A ship carrying food for Asian tsunami survivors made its final stop in Somalia (search) on Wednesday, some 100 days after it was hijacked by pirates.

The World Food Program (search) — which chartered the MV Semlow — welcomed the safe arrival of the 10-man crew at El Maan port, just north of capital Mogadishu (search). The Rome-based UN agency, whose Somali operations are based in Kenya, said it had not paid a ransom.

The pirates struck on the night of June 27 by firing automatic weapons at the ship. Within five minutes, at least 15 Somalis had scrambled aboard and taken control of the vessel, marking the beginning of a 100-day piracy saga on the Indian Ocean.

The nervous pirates ordered the ship's crew to identify themselves and asked them a lot of questions as they stole cash and valuables aboard the Semlow, the Sri Lankan captain, S. Mahalingam, told The Associated Press Television News on Wednesday.

"The question that scared me the most was when they wanted to know the religion of people on the ship," crewman Patrick Ogudu, a Christian, said. "I decided to name myself Abubakar, to be in a safe position."

Mid-September, the hijackers allowed the ship and its crew to go to El Maan, with them on board, but on arrival the hijackers raised fresh demands for ransom.
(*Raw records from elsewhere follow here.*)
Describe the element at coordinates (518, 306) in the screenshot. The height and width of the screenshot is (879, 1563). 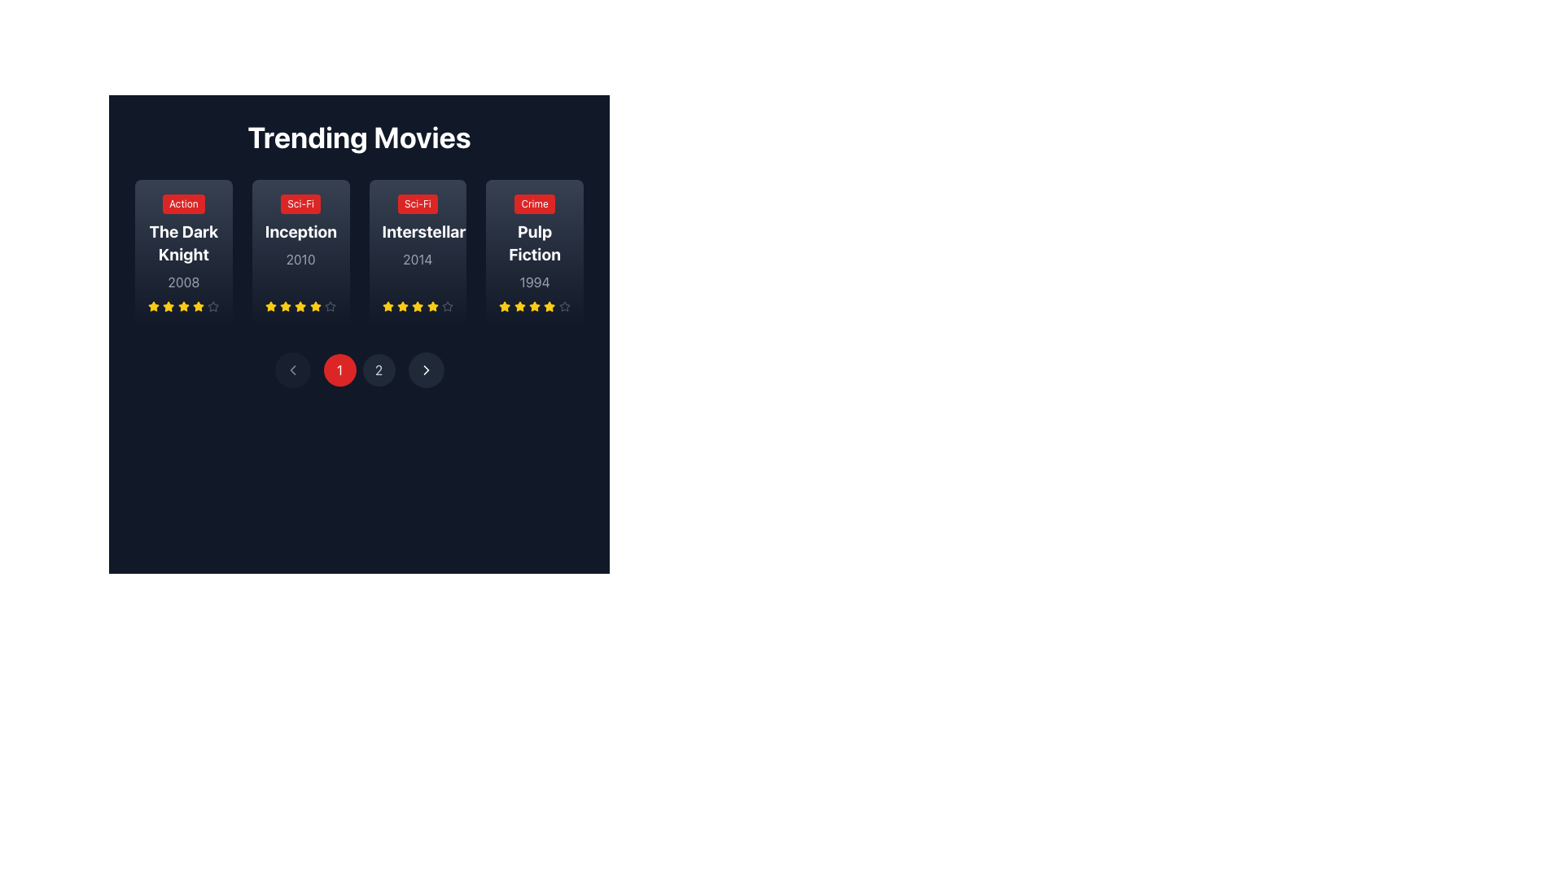
I see `the third highlighted star icon in the rating system for the movie 'Pulp Fiction' located in the fourth column of the trending movies section` at that location.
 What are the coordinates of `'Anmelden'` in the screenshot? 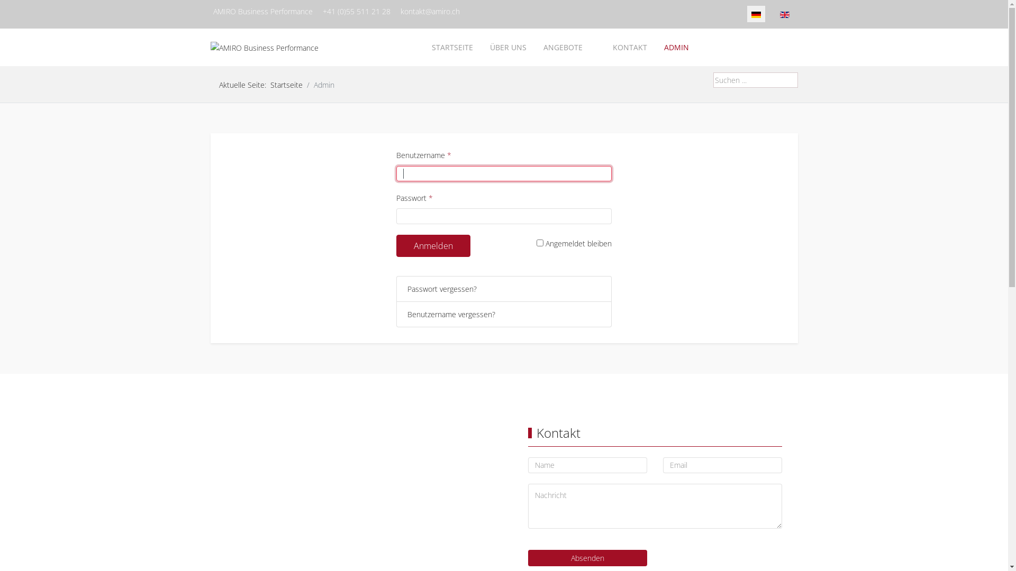 It's located at (433, 246).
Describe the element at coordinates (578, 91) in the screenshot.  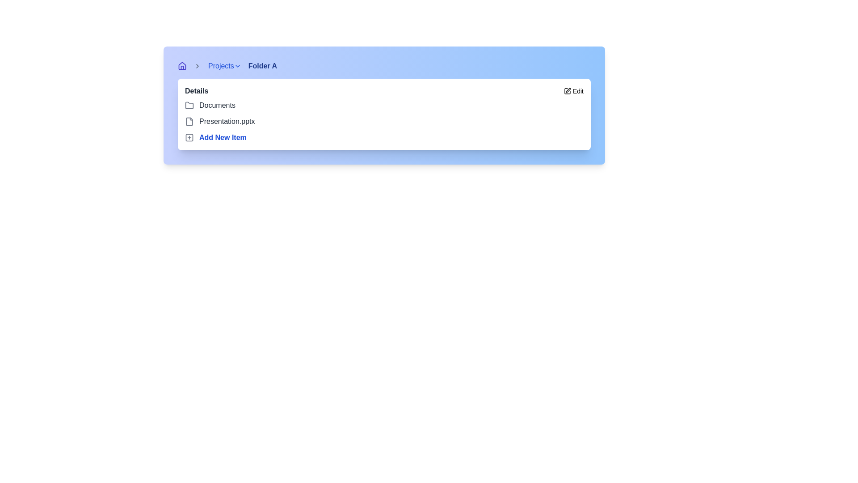
I see `the interactive edit button located in the top-right section of a white panel with a light blue background, next to an icon that complements the 'Edit' text` at that location.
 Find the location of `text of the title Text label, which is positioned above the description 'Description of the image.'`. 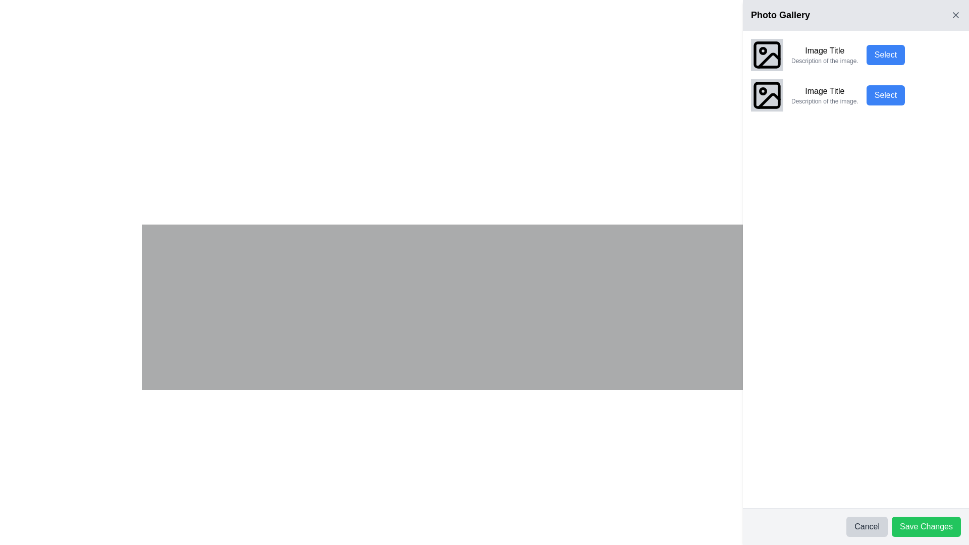

text of the title Text label, which is positioned above the description 'Description of the image.' is located at coordinates (825, 50).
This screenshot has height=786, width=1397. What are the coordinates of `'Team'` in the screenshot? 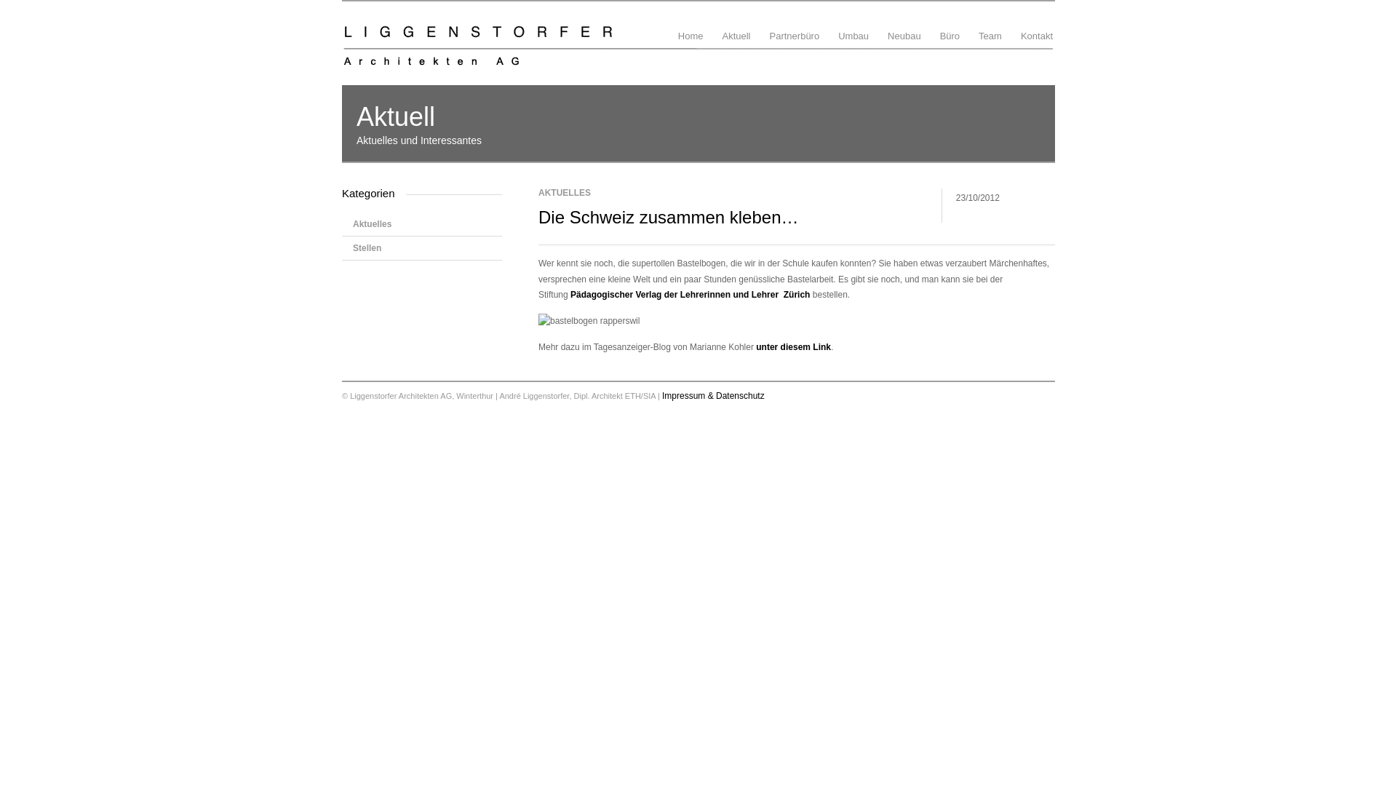 It's located at (989, 24).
Port authorities ordered them out of the harbor on Sept. 22. The hijackers then captured a second vessel carrying cement from Egypt.

The gunmen held both ships off the central Somali coastal town of Haradheere and slipped off both vessels on Sunday as they were en route to El Maan.
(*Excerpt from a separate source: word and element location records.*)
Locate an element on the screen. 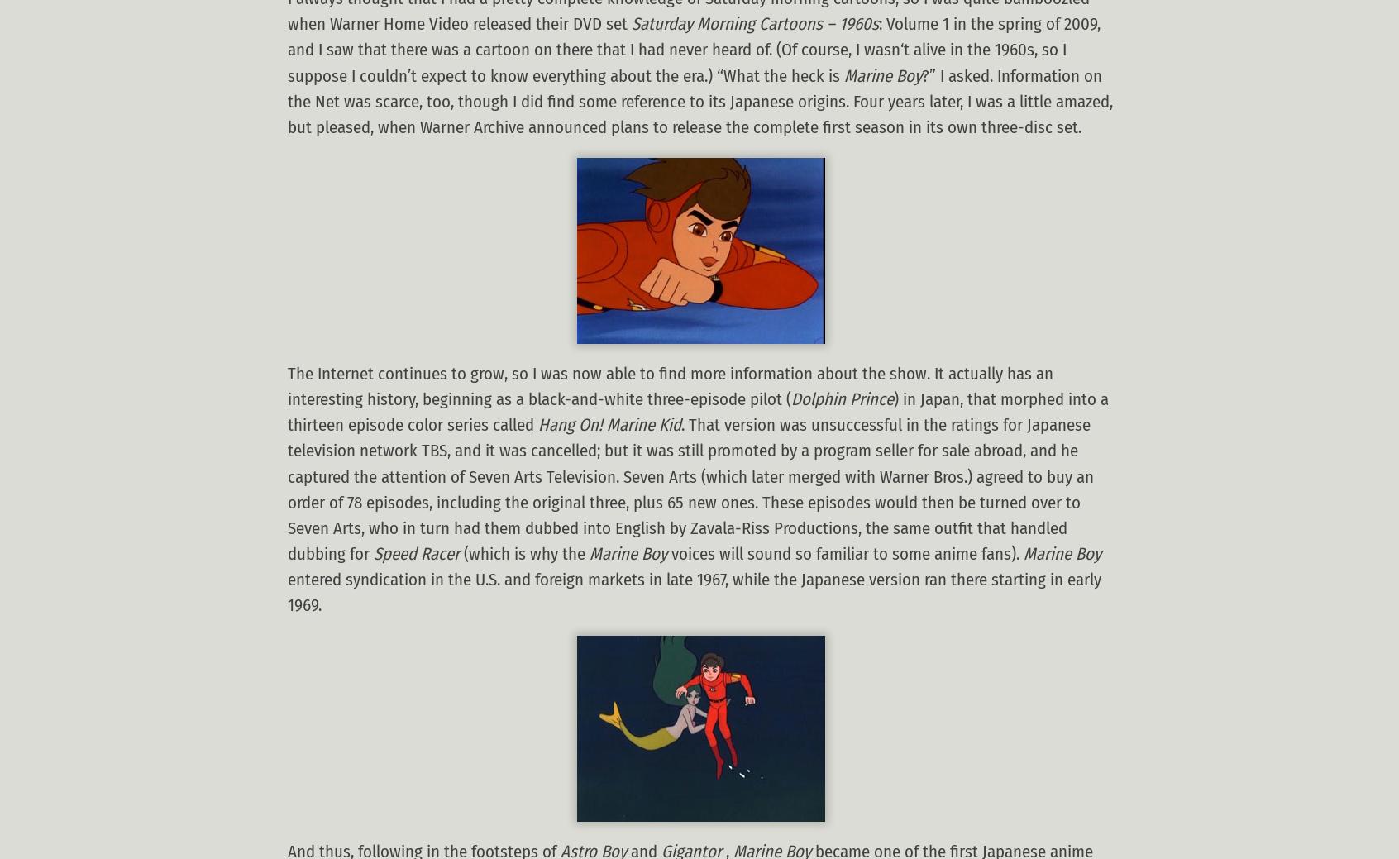 The width and height of the screenshot is (1399, 859). 'Dolphin Prince' is located at coordinates (790, 398).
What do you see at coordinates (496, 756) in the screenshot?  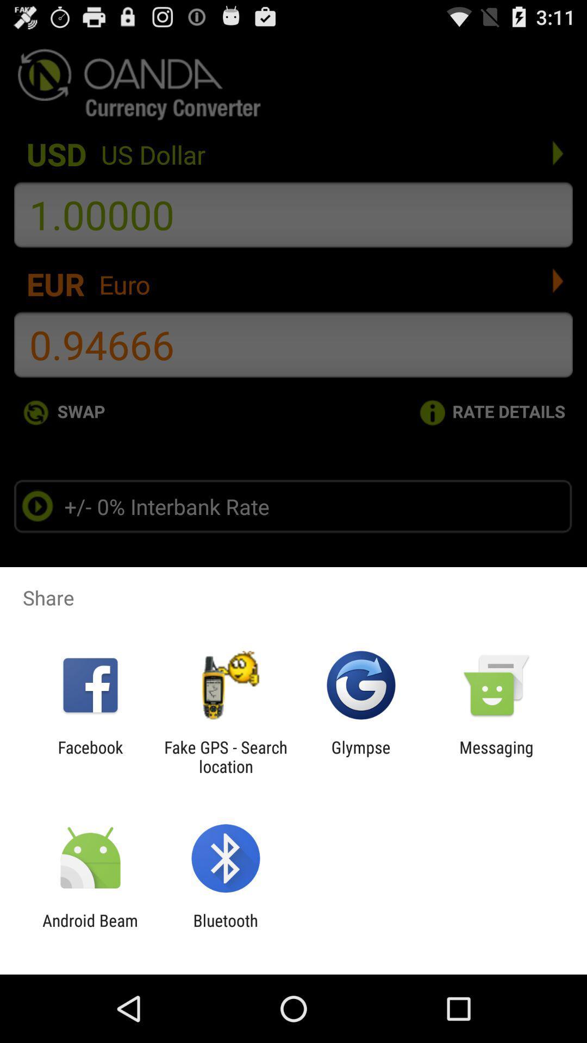 I see `messaging icon` at bounding box center [496, 756].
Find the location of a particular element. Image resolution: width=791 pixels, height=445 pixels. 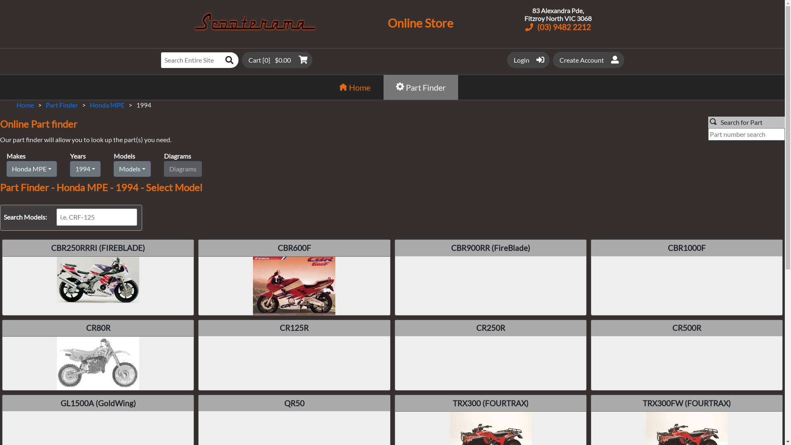

'Models' is located at coordinates (113, 168).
In a statement Wednesday, the WFP urged Somali authorities to quickly discharge the food aid, most of which was not stolen, the UN agency said.

The Semlow was carrying 937 tons of rice donated by Japan and Germany for 28,000 Somalis who had been affected by the Asian tsunami, whose force was powerful enough to inundate parts of this Horn of Africa nation.

Following the hijacking, WFP suspended shipments to Somalia on July 4, but resumed them in August.

"This was the first time in WFP history that a ship carrying food aid was hijacked," said Robert Hauser, Country Director of World Food Program Somalia.

Abdirahman Khalif, a spokesman for the hijackers, said Saturday they had been persuaded by elders and traditional leaders to drop their ransom demands.

Piracy along the Somalia coast is common — several ships a month are attacked or hijacked, with valuables stolen and crews held for ransom.

Somalia has had no effective central government since opposition leaders ousted dictator Mohamed Siad Barre in 1991. They then turned on each other, transforming this nation of 7 million into a patchwork of battling fiefdoms.